▸ Required action
Once you have read the entries below, write them all out again exactly.

Records drawn from a dataset:
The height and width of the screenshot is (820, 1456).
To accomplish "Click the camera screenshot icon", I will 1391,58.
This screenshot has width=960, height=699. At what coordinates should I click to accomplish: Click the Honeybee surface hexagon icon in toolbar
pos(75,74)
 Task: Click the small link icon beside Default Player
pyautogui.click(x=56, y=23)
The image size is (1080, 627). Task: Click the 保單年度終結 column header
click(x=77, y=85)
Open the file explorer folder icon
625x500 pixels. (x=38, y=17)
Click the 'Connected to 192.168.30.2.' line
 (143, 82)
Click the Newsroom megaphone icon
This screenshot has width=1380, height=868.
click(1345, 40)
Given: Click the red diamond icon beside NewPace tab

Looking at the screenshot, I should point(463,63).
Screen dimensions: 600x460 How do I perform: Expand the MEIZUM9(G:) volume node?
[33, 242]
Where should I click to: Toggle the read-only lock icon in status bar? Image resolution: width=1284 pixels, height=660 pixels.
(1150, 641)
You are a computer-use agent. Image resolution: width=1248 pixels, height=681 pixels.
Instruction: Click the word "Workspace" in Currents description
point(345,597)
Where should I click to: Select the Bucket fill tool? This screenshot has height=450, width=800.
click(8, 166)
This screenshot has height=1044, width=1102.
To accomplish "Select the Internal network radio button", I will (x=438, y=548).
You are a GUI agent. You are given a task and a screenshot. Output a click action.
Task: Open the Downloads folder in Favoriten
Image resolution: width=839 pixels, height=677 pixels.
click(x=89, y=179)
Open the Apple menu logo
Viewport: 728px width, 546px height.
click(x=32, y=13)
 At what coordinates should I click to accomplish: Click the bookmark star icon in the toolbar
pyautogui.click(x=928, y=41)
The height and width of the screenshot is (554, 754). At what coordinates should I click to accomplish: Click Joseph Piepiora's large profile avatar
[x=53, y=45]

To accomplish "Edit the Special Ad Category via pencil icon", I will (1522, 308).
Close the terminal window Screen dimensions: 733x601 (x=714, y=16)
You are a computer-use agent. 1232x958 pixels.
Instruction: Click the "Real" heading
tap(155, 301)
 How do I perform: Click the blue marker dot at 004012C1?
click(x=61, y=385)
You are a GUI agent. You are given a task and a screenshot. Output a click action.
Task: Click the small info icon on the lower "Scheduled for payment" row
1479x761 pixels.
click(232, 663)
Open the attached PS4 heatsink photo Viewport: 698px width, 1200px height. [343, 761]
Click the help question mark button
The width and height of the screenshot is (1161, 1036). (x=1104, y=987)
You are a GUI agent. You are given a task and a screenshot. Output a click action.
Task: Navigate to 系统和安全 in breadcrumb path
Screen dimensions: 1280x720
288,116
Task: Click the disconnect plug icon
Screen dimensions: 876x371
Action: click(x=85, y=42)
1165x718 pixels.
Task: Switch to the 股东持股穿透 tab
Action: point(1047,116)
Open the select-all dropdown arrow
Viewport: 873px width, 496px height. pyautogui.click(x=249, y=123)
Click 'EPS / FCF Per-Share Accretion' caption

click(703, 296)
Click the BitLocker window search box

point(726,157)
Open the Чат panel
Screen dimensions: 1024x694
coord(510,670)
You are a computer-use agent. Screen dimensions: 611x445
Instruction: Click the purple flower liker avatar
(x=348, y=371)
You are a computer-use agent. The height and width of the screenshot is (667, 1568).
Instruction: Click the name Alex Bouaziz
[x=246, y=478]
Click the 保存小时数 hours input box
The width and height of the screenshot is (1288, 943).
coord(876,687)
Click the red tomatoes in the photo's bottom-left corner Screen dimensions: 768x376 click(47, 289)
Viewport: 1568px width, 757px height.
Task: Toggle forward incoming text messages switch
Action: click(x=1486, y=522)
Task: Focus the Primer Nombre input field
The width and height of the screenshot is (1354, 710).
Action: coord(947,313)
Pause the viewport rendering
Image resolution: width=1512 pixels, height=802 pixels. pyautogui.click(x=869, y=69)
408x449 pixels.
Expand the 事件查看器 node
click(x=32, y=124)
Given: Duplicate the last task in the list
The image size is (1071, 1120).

▸ Result
The height and width of the screenshot is (820, 1456).
To accomplish "Click the camera screenshot icon", I will 1391,58.
This screenshot has width=960, height=699. At what coordinates should I click to accomplish: Click the Honeybee surface hexagon icon in toolbar
pos(75,74)
 Task: Click the small link icon beside Default Player
pyautogui.click(x=56, y=23)
The image size is (1080, 627). Task: Click the 保單年度終結 column header
click(x=77, y=85)
Open the file explorer folder icon
625x500 pixels. (x=38, y=17)
Click the 'Connected to 192.168.30.2.' line
 (143, 82)
Click the Newsroom megaphone icon
This screenshot has width=1380, height=868.
click(1345, 40)
Given: Click the red diamond icon beside NewPace tab

Looking at the screenshot, I should point(463,63).
Screen dimensions: 600x460 How do I perform: Expand the MEIZUM9(G:) volume node?
[33, 242]
Where should I click to: Toggle the read-only lock icon in status bar? Image resolution: width=1284 pixels, height=660 pixels.
(1150, 641)
You are a computer-use agent. Image resolution: width=1248 pixels, height=681 pixels.
Instruction: Click the word "Workspace" in Currents description
point(345,597)
Where should I click to: Select the Bucket fill tool? This screenshot has height=450, width=800.
click(8, 166)
This screenshot has height=1044, width=1102.
To accomplish "Select the Internal network radio button", I will (x=438, y=548).
You are a GUI agent. You are given a task and a screenshot. Output a click action.
Task: Open the Downloads folder in Favoriten
Image resolution: width=839 pixels, height=677 pixels.
click(x=89, y=179)
Open the Apple menu logo
Viewport: 728px width, 546px height.
click(x=32, y=13)
 At what coordinates should I click to accomplish: Click the bookmark star icon in the toolbar
pyautogui.click(x=928, y=41)
The height and width of the screenshot is (554, 754). At what coordinates should I click to accomplish: Click Joseph Piepiora's large profile avatar
[x=53, y=45]

To accomplish "Edit the Special Ad Category via pencil icon", I will (1522, 308).
Close the terminal window Screen dimensions: 733x601 (x=714, y=16)
You are a computer-use agent. 1232x958 pixels.
Instruction: Click the "Real" heading
tap(155, 301)
 How do I perform: Click the blue marker dot at 004012C1?
click(x=61, y=385)
You are a GUI agent. You are given a task and a screenshot. Output a click action.
Task: Click the small info icon on the lower "Scheduled for payment" row
1479x761 pixels.
click(232, 663)
Open the attached PS4 heatsink photo Viewport: 698px width, 1200px height. [343, 761]
Click the help question mark button
The width and height of the screenshot is (1161, 1036). (x=1104, y=987)
You are a GUI agent. You are given a task and a screenshot. Output a click action.
Task: Navigate to 系统和安全 in breadcrumb path
Screen dimensions: 1280x720
288,116
Task: Click the disconnect plug icon
Screen dimensions: 876x371
Action: click(x=85, y=42)
1165x718 pixels.
Task: Switch to the 股东持股穿透 tab
Action: point(1047,116)
Open the select-all dropdown arrow
Viewport: 873px width, 496px height. pyautogui.click(x=249, y=123)
Click 'EPS / FCF Per-Share Accretion' caption

click(703, 296)
Click the BitLocker window search box

point(726,157)
Open the Чат panel
Screen dimensions: 1024x694
coord(510,670)
You are a computer-use agent. Screen dimensions: 611x445
Instruction: Click the purple flower liker avatar
(x=348, y=371)
You are a computer-use agent. The height and width of the screenshot is (667, 1568).
Instruction: Click the name Alex Bouaziz
[x=246, y=478]
Click the 保存小时数 hours input box
The width and height of the screenshot is (1288, 943).
coord(876,687)
Click the red tomatoes in the photo's bottom-left corner Screen dimensions: 768x376 click(47, 289)
Viewport: 1568px width, 757px height.
Task: Toggle forward incoming text messages switch
Action: click(x=1486, y=522)
Task: Focus the Primer Nombre input field
The width and height of the screenshot is (1354, 710).
Action: coord(947,313)
Pause the viewport rendering
Image resolution: width=1512 pixels, height=802 pixels. pyautogui.click(x=869, y=69)
408x449 pixels.
Expand the 事件查看器 node
click(x=32, y=124)
Given: Duplicate the last task in the list
The image size is (1071, 1120).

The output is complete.